Artificial intelligence spans a whole spectrum of uses. It’s the use of technology to perform tasks that would normally require human intervention. It can be used to simulate visual perception, speech recognition, decision making, and through machine learning, artificial intelligence is capable of correcting its own mistakes, meaning that it becomes more efficient without the need for regularly pushed updates or revisions. When presented with the task of sifting through an enormous amount of data, companies will often use artificial intelligence to take care of the problem for them.
Think about YouTube. With such a massive amount of content being uploaded to their platform every second, it’s a near impossible task to employ a team of people to wade through all the videos to ensure nothing inappropriate is slipping through the cracks. Thus, Google incorporates a machine learning algorithm that ‘watches’ the content being uploaded and denies anything that doesn’t meet their standards. This is not a perfect system, and has historically led to challenges for YouTube creators, but with a stage as large as YouTube’s, artificial intelligence – even in a relatively early state – is the best option.
Artificial intelligence is applicable to your business’ security as well. As Willem Ryan points out in his article, How Artificial Intelligence is Changing Video Surveillance Today, “…today there are too many cameras and too much recorded video for security operators to keep pace with…AI is a technology that doesn’t get bored and can analyze more video data than humans ever possibly could.” With modern AI technology, searching through recorded video becomes more akin to using a search engine online. If an incident were to occur at your building, artificial intelligence would make it easier to pinpoint the data using key descriptors – like the colour of a suspect’s clothing – rather than having to scrub through hours of footage hoping to find something. This is doubly important when you consider people’s declining attention span. How many times have you watched an entire episode of a television show only to realize that you haven’t retained anything because you’ve been looking at your phone? Artificial Intelligence doesn’t have this problem. With all the information being thrown at security personnel, they’re bound to miss something, but with the assistance of AI monitoring security footage, they’ll be alerted to the most important data, so they don’t miss a thing.
Because urgency is part of the job of a first responder, another emerging technology is going to become increasingly important. Augmented reality is something that we saw become commercially available with the (now somewhat defunct) Google Glass. Users would wear this device in the place of eye glasses and it would then overlay information like: Google Maps, Twitter, Facebook, etc. As a first attempt at consumer grade AR, it was novel, but its price and limited functionality resulted in its fall to the wayside. Since then, other companies have leaned harder into AR. Apple’s new iPhone X, XS, and XS Max all support apps that place animated characters or information on screen with the help of the devices’ cameras. The major downside with this level of augmented reality is that users are forced to hold their phone up during use breaking immersion. Microsoft has been working on their HoloLens, a bulkier yet more powerful device than Google Glass, but it’s still somewhat pricey for the average user at around $5000.00 for a non-developer-kit.

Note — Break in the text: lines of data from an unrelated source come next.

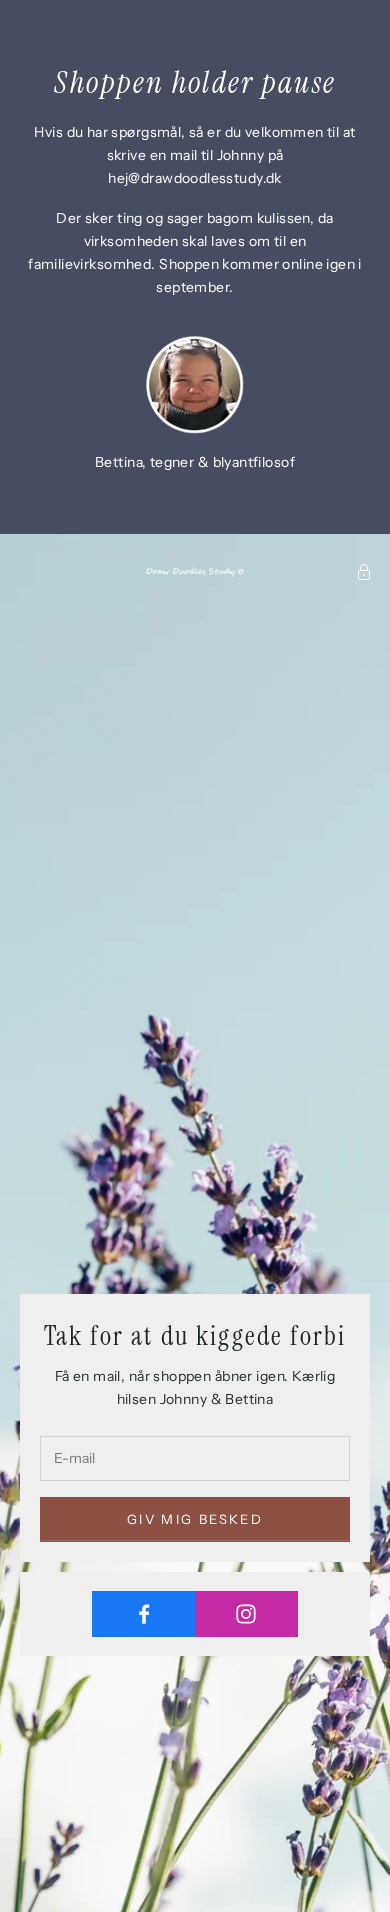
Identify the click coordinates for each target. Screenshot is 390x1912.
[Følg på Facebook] (144, 1614)
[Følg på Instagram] (247, 1614)
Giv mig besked (195, 1519)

It’s easy to see how this technology could be used to benefit of a first-responder however. AR built into a firefighter’s headgear could show an unfamiliar building’s layout, the structure of the mass notification system, urgent communications etc. This information being piped into a first-responder’s visor would ensure that they’re not missing anything, and that they’ve got every tool they need to do their job effectively. Augmented reality may be a ways off in terms of wide commercial release, but it could be an invaluable tool to deliver important data with a level of immediacy we don’t currently see.
Artificial intelligence is already a key component of digesting information in a world where data is shared at a rate once thought impossible, and augmented reality is only going to become a more utilized method of displaying that data. Don’t worry, artificial intelligence and augmented reality’s increasing prevalence is not an indicator of Cyberdyne’s uprising. Instead, these technologies are going to be paramount in keeping our buildings, assets, and lives safe.